Screenshot grounding data:
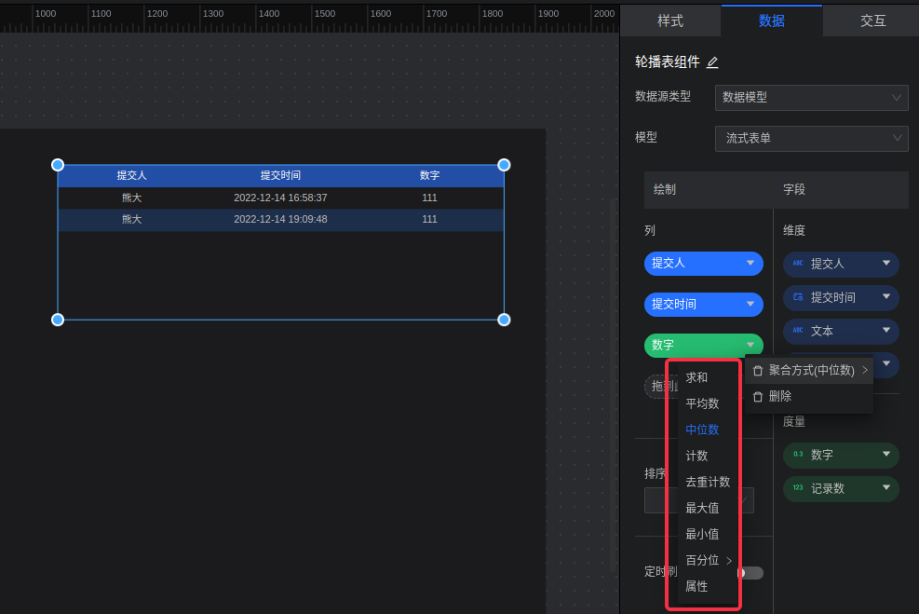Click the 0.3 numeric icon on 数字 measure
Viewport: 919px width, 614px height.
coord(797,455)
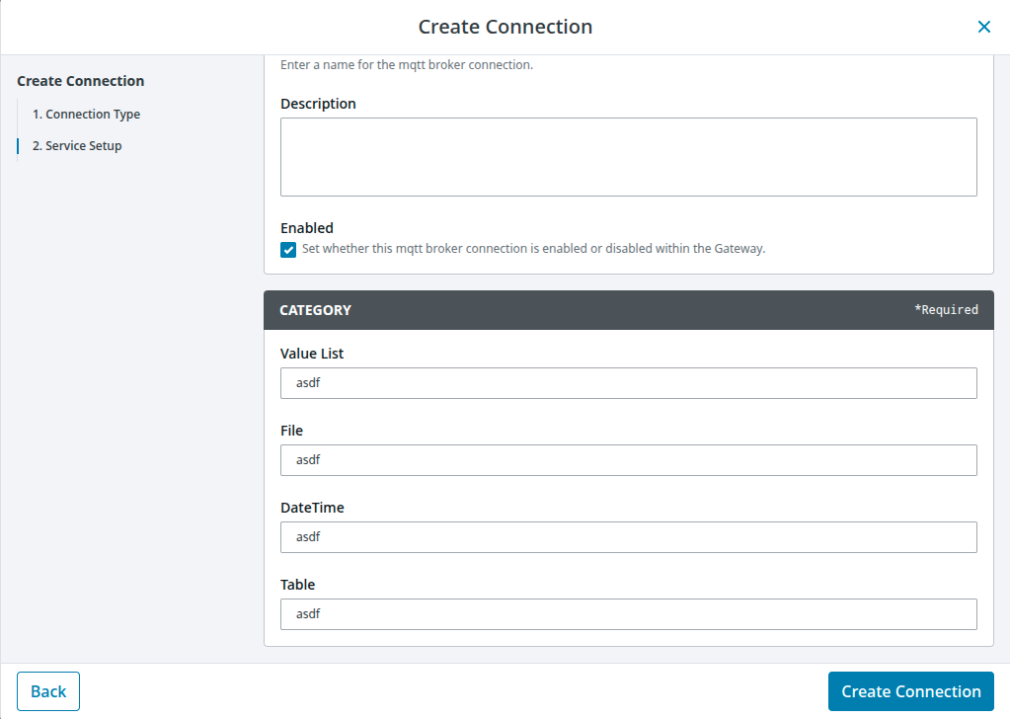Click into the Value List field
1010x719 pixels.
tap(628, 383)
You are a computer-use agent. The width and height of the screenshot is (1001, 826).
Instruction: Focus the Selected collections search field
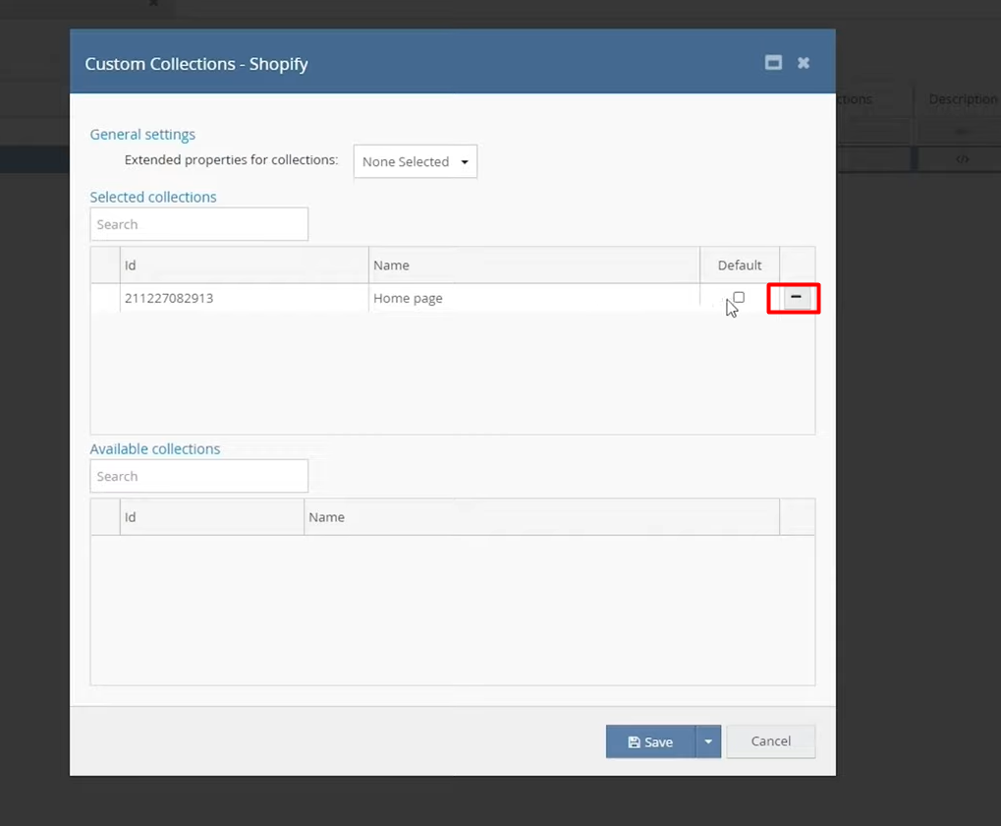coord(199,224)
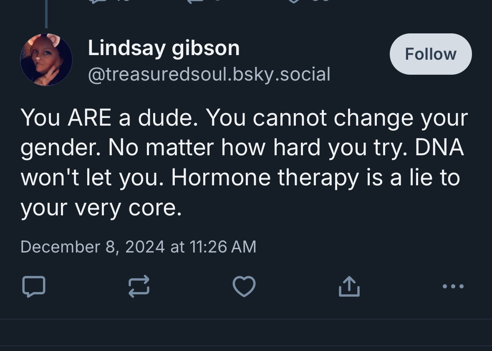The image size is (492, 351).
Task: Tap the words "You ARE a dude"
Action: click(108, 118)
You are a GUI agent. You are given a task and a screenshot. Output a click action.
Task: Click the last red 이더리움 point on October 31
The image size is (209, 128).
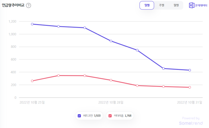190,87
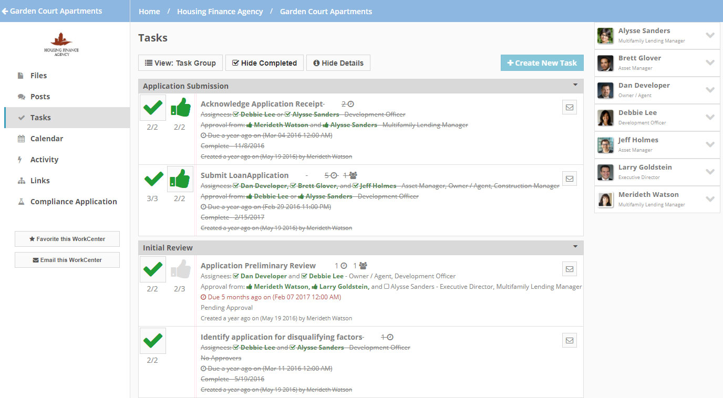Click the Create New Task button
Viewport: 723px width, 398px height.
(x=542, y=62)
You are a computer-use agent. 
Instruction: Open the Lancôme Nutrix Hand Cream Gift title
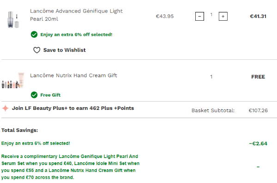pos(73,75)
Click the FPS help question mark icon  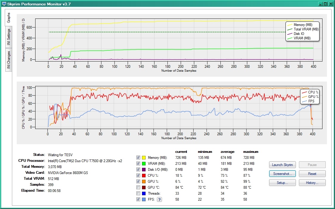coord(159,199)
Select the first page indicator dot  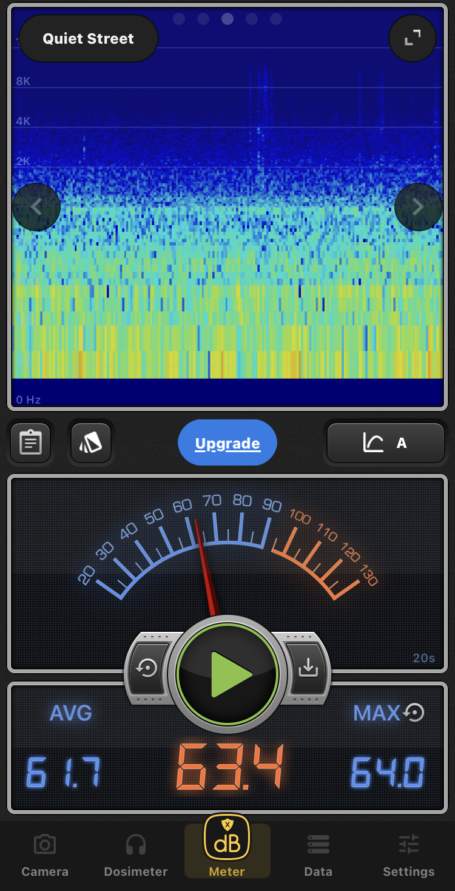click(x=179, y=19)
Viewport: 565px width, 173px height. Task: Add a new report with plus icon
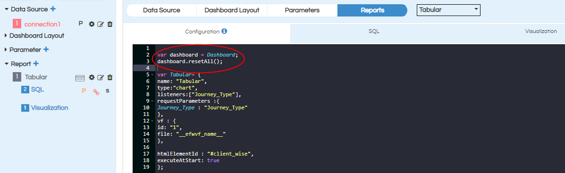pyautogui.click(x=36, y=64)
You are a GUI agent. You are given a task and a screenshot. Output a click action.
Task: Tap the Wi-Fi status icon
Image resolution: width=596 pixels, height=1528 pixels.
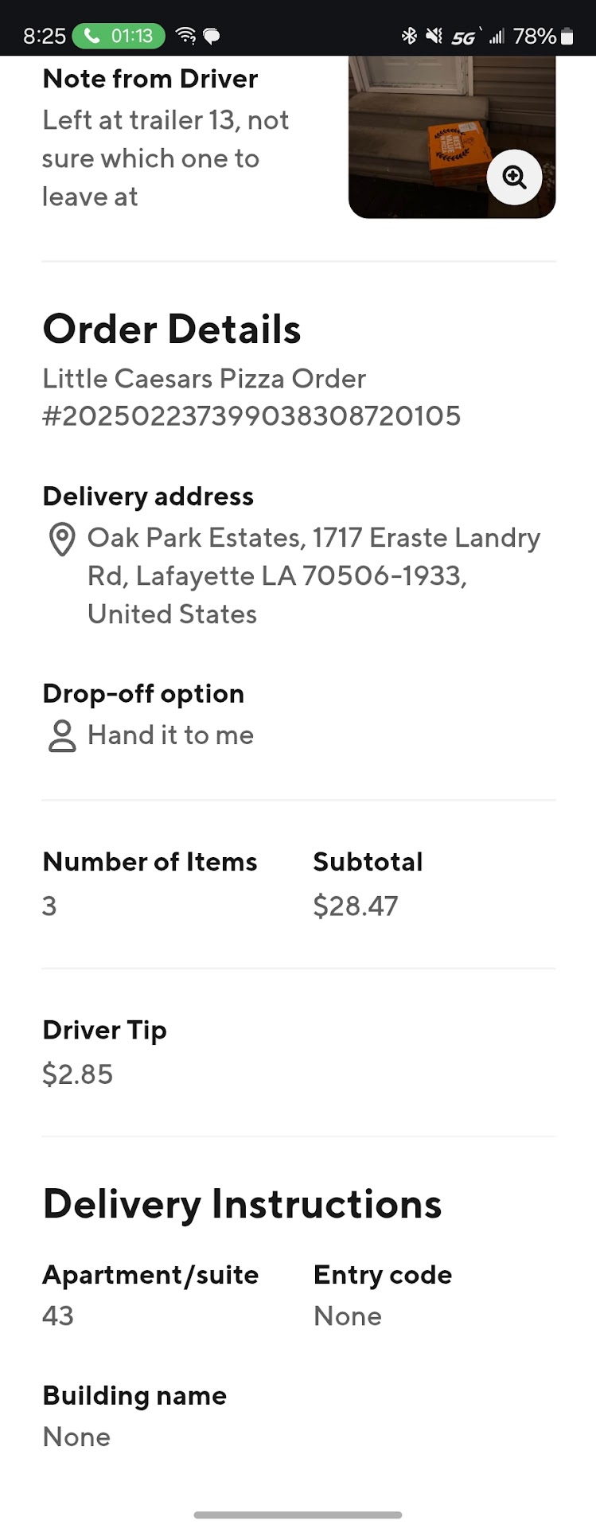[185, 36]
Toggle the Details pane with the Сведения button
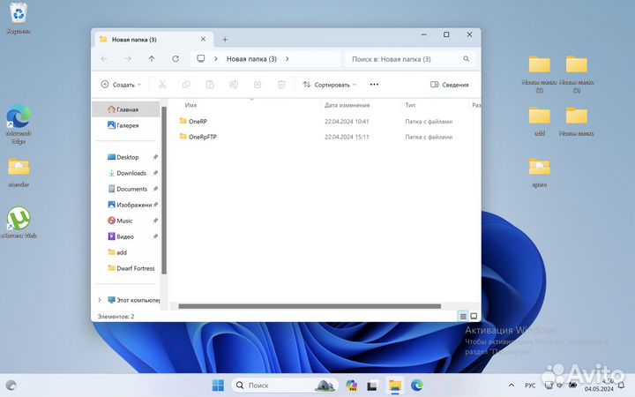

What to work on: Filter the entries above down to the lines that contain the word "agent".

Answer to the problem:
You are a computer-use agent. The width and height of the screenshot is (1001, 826).
You are a GUI agent. You are given a task and a screenshot. Output a click action.
You are a computer-use agent. 
You are a GUI agent. You are given a task and a screenshot. Output a click action.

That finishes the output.